Question for you: How are you handling policy changes that would break existing code? Do you have a deprecation process?

5

This is fascinating from a data perspective. Alex, I’m curious: how are you measuring the effectiveness of your compliance-as-code implementation?

The Measurement Challenge

You mentioned 40% faster audit prep, which is great. But that’s a lagging indicator - you only know if it worked after the audit.

What I’m wondering: what are your leading indicators? How do you know your compliance posture is actually improving day-to-day, not just that you’re better at generating evidence?

Metrics I’d Want to Track

If I were designing the measurement framework for this:

Leading Indicators:

  • Policy violations caught per week (higher might be good - you’re catching more)
  • Time to remediation (from policy failure to fix merged)
  • False positive rate (tracking if this improves over time)
  • Policy coverage (% of SOC 2 controls that are automated)

Adoption Indicators:

  • % of deploys that pass all policies first try
  • Number of policy exception requests (should decrease over time)
  • Developer surveys on perceived friction

Business Indicators:

  • Time from “compliance requirement identified” to “control implemented”
  • Audit findings (should approach zero over time)
  • Security incidents related to compliance gaps

The Problem: You Can’t A/B Test Compliance

Unlike product features where you can A/B test changes, compliance is binary - you’re either compliant or you’re not. So how do you iterate and improve?

My suggestion: treat policies like experiments.

When you add a new policy:

  1. Start in “monitor only” mode - track violations but don’t block
  2. Measure: How many violations? Are they real issues or false positives?
  3. Tune the policy based on data
  4. Graduate to “blocking” mode
  5. Track: Did violation rate drop?
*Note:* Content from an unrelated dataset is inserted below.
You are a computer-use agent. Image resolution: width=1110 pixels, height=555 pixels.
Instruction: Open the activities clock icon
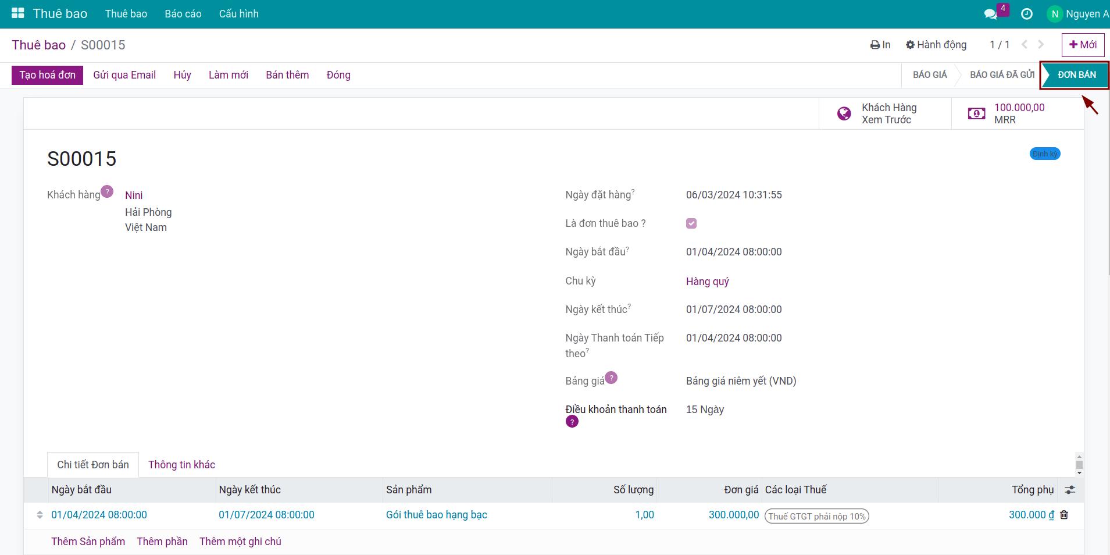tap(1027, 14)
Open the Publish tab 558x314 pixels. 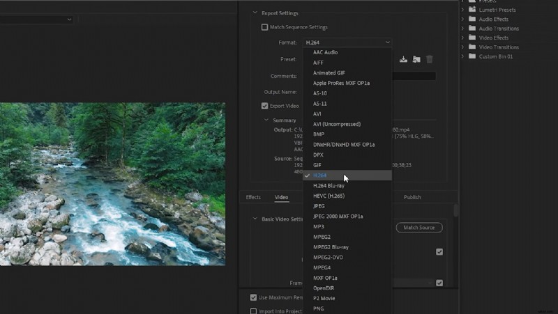(x=412, y=197)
Did time-to-fix improve?

This is essentially feature flagging for compliance policies.

Questions for Alex

  • What metrics are you actually tracking beyond “passed audit”?
  • How do you know if a policy is too strict vs too lenient?
  • Are you measuring developer productivity impact? (Story cycle time, deploy frequency, etc.)
  • Do you have dashboards that show compliance posture to engineering teams?

I ask because in ML, we learned the hard way that “it feels like it’s working” is not the same as “data shows it’s working.” Curious if compliance-as-code has the same challenge.